## Exercise material
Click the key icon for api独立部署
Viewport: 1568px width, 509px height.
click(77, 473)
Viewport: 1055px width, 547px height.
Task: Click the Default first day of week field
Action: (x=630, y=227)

## Exercise
Without any change, write the listing out again.

## The completed task
Click the key icon for api独立部署
Viewport: 1568px width, 509px height.
click(77, 473)
Viewport: 1055px width, 547px height.
Task: Click the Default first day of week field
Action: (x=630, y=227)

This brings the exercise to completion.